Jail for US woman, Bangladeshi ‘Scribe beaten by stick’
KUWAIT CITY, June 8: The Court of Appeals upheld the verdict of a lower court, which had previously sentenced an American woman and a Bangladeshi laborer to 10 years in jail to be followed by deportation for trafficking in drugs.
Case files indicate the woman was arrested in an entrapment when she agreed to deliver an undisclosed quantity of hashish to an undercover agent. During interrogations at the Criminal Investigation Department, the woman admitted the crime.
The security officers arranged another entrapment the following day, resulting in the arrest of a Bangladeshi laborer with some drugs and weighing scale in his possession.

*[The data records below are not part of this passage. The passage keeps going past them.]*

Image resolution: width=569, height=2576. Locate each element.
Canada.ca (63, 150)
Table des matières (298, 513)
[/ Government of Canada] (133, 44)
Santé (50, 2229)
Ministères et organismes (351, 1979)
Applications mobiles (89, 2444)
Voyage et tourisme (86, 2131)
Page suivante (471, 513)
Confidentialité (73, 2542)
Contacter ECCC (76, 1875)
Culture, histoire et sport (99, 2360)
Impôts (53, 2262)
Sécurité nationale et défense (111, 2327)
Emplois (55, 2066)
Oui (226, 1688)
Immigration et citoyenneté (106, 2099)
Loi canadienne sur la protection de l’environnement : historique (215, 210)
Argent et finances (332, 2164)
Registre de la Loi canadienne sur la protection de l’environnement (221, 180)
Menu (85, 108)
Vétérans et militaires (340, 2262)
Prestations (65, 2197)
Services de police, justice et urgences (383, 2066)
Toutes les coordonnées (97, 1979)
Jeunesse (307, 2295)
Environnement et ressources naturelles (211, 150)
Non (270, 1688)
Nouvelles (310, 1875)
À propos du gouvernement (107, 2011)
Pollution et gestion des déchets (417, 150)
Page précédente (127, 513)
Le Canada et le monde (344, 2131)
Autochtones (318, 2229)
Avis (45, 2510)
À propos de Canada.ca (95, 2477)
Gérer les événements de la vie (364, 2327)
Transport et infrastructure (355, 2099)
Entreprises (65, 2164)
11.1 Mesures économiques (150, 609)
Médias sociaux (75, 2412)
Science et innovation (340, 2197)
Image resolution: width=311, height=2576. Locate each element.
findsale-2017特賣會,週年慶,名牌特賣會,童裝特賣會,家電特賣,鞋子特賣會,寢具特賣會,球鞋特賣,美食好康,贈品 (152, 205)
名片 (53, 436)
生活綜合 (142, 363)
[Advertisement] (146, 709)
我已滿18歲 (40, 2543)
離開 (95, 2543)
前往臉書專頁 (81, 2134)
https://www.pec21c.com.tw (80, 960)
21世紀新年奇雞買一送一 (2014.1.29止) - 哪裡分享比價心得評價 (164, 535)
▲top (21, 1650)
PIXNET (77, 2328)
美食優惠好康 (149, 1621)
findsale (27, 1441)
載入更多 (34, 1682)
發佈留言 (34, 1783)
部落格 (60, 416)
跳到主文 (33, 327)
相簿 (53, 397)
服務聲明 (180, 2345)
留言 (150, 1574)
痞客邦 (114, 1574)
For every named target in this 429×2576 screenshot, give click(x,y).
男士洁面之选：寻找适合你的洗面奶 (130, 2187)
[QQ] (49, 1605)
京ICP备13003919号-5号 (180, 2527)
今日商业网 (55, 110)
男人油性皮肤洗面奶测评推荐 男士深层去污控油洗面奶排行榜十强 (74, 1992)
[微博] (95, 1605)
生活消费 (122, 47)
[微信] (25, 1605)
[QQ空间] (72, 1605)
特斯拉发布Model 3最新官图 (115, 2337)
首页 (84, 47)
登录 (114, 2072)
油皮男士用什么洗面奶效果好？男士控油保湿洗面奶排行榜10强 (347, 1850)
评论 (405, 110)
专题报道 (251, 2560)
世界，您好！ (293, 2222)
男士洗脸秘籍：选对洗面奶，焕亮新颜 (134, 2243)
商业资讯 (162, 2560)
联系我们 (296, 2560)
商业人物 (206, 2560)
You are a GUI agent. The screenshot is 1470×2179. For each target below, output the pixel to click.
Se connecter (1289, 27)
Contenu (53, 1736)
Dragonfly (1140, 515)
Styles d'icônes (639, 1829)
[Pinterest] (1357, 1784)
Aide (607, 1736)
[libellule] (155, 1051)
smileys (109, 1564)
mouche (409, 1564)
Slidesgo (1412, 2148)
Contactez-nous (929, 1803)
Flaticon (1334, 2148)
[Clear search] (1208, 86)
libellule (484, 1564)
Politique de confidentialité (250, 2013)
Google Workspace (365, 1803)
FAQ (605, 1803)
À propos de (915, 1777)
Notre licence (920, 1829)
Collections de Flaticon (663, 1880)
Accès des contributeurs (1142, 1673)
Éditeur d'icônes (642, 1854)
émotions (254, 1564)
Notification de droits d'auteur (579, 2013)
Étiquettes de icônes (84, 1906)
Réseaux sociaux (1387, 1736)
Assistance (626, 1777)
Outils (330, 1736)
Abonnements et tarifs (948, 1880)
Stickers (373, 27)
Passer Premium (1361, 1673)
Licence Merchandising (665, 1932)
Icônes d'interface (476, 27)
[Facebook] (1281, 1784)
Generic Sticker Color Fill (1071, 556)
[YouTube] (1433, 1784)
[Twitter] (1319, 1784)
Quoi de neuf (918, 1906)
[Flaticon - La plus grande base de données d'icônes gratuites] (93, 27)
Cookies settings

He also confessed to the crime.
The session was presided over by Judge Salem Al-Khudair.
‘Scribe beaten by stick’: The Public Prosecution listened to MPs Musallam Al-Barrak and Khalid Al-Tahous, in a case filed by journalist Mohammad Sanadan who was beaten by the Special Forces during a seminar at the diwaniya of MP Jama’an Al-Harbash.
Sources said the Public Prosecution is looking into the case filed by the complainant, in which he accused Colonel Abdullah Safah, Colonel Shukri Al-Najaar, and former Undersecretary of the Interior Ministry Lieutenant General Ahmad Rujaib. The two lawmakers testified that the complainant was beaten with stick by Safah, on the orders of Al-Najaar.
In another case, the Misdemeanor Court of Appeals adjourned the case involving MP Faisal Al-Muslim and Prime Minister Sheikh Nasser Al-Mohammed’s cheque issue to June 22.
Al-Muslim has been charged for the copy of Sheikh Nasser’s cheque he obtained from the branch manager of Burgan Bank, in violation of confidential bank documents. In the last session, MPs Musallam Al-Barrak, Marzouq Al-Ghanim, Jama’an Al-Harbash, Waleed Tabtabaei and Abdulrahman Al-Anjeri testified in court. Also, the Speaker of Parliament assigned MPs Abdullah Al-Roumi and Hussein Al-Huraiti to defend Al-Muslim’s right to parliamentary activities.